**To do:** Your answer must match, word for word, the lines from the one holding "How do I perform: Open" through the final line below, with pictures excluded.
Segment Start: Dataset records
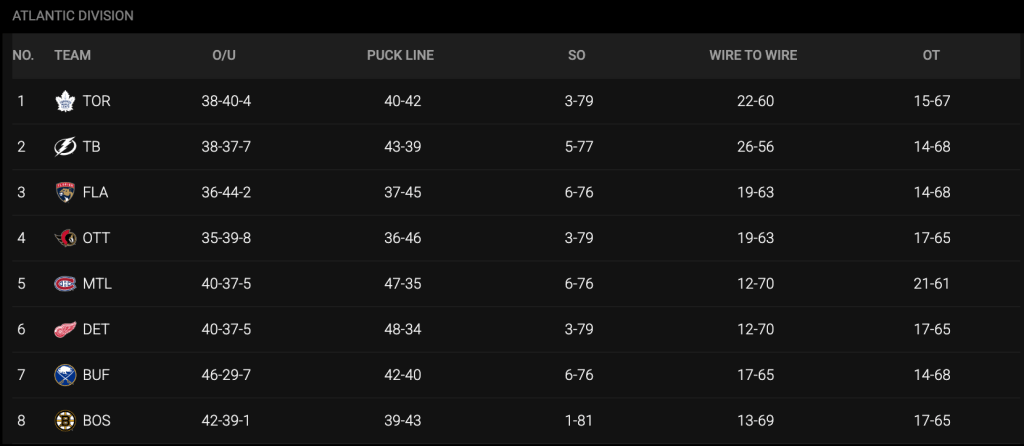The width and height of the screenshot is (1024, 446).
Task: Sort standings by SO column header
Action: click(576, 55)
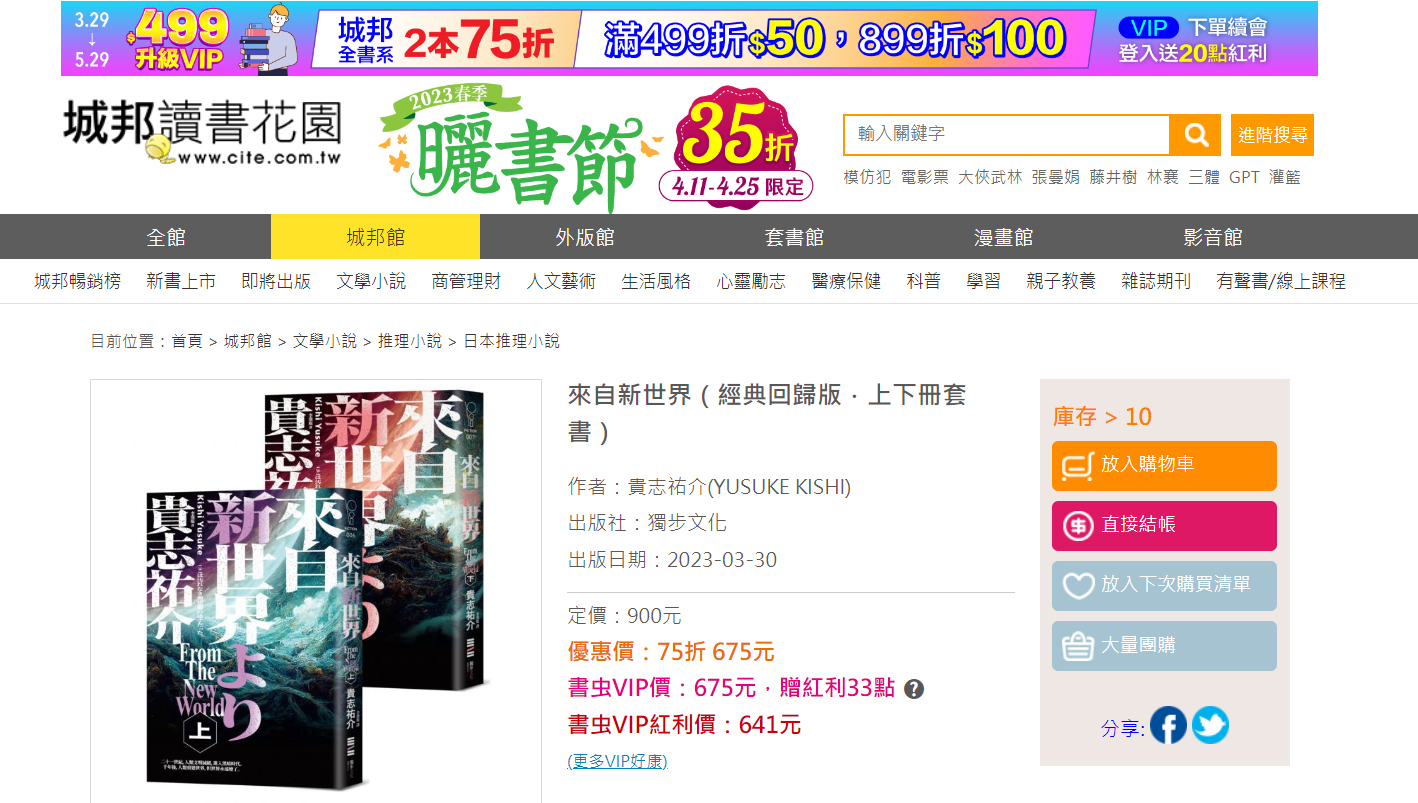This screenshot has height=803, width=1418.
Task: Share the book on Facebook
Action: 1168,725
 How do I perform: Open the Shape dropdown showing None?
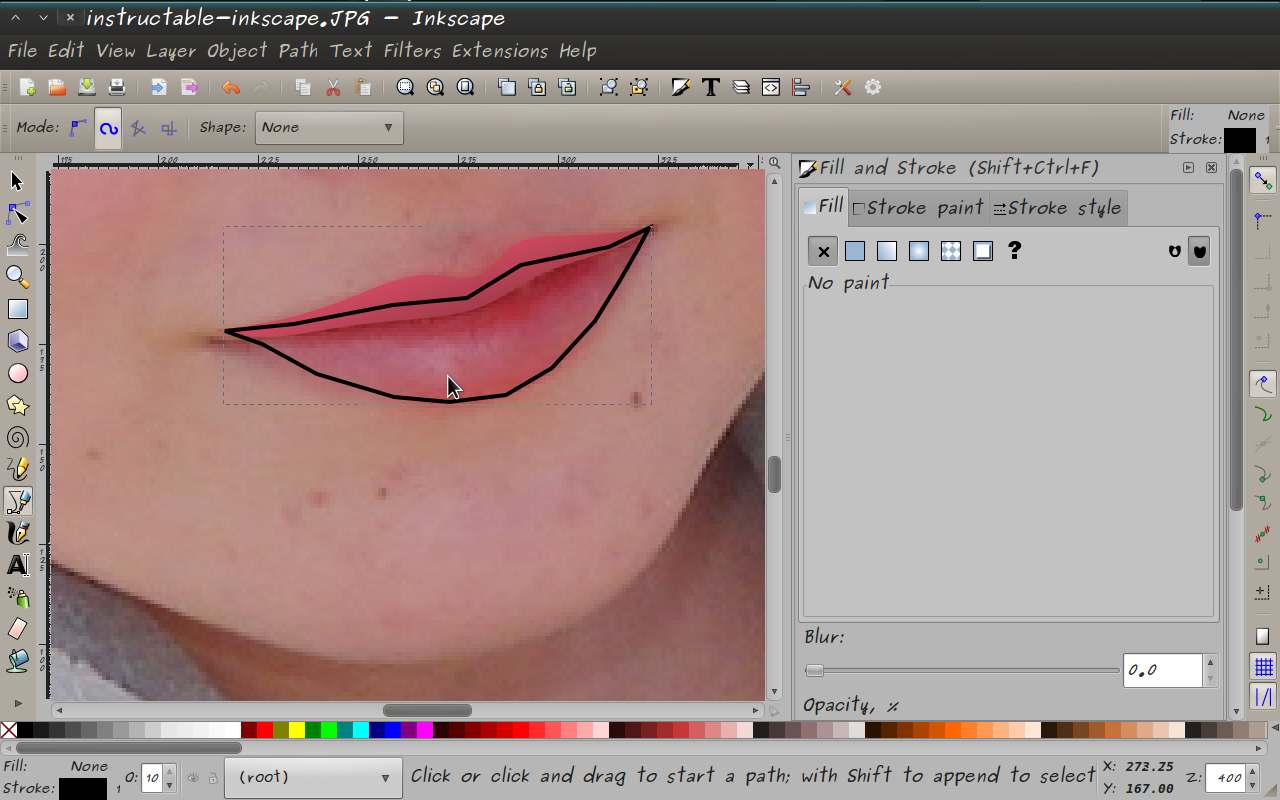(x=330, y=128)
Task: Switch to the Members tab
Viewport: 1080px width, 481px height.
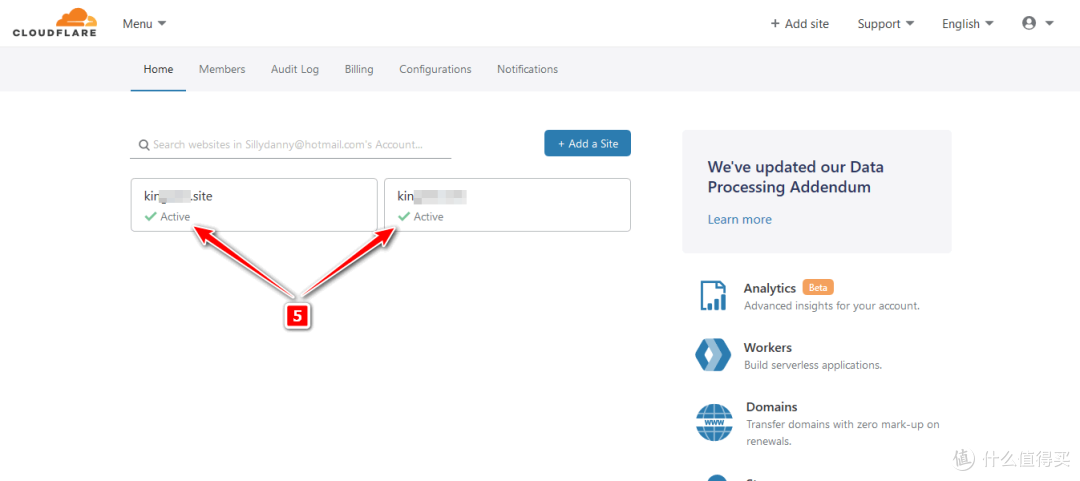Action: [x=222, y=69]
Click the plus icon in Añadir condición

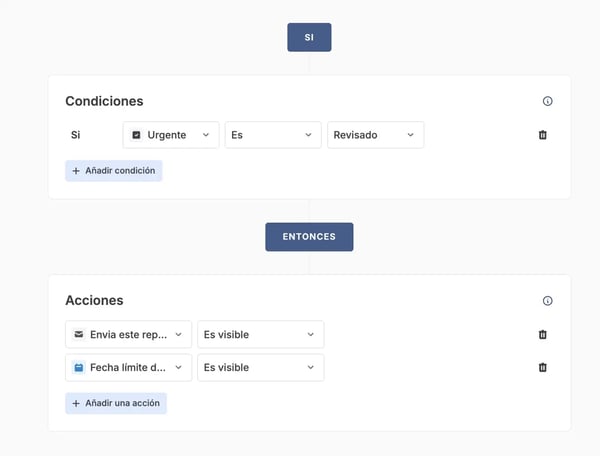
Segment End: Dataset records
**Solved exercise:**
 How do I perform: Open the Shape dropdown showing None?
(x=330, y=128)
Task: Switch to the Members tab
Viewport: 1080px width, 481px height.
Action: [x=222, y=69]
Click the plus icon in Añadir condición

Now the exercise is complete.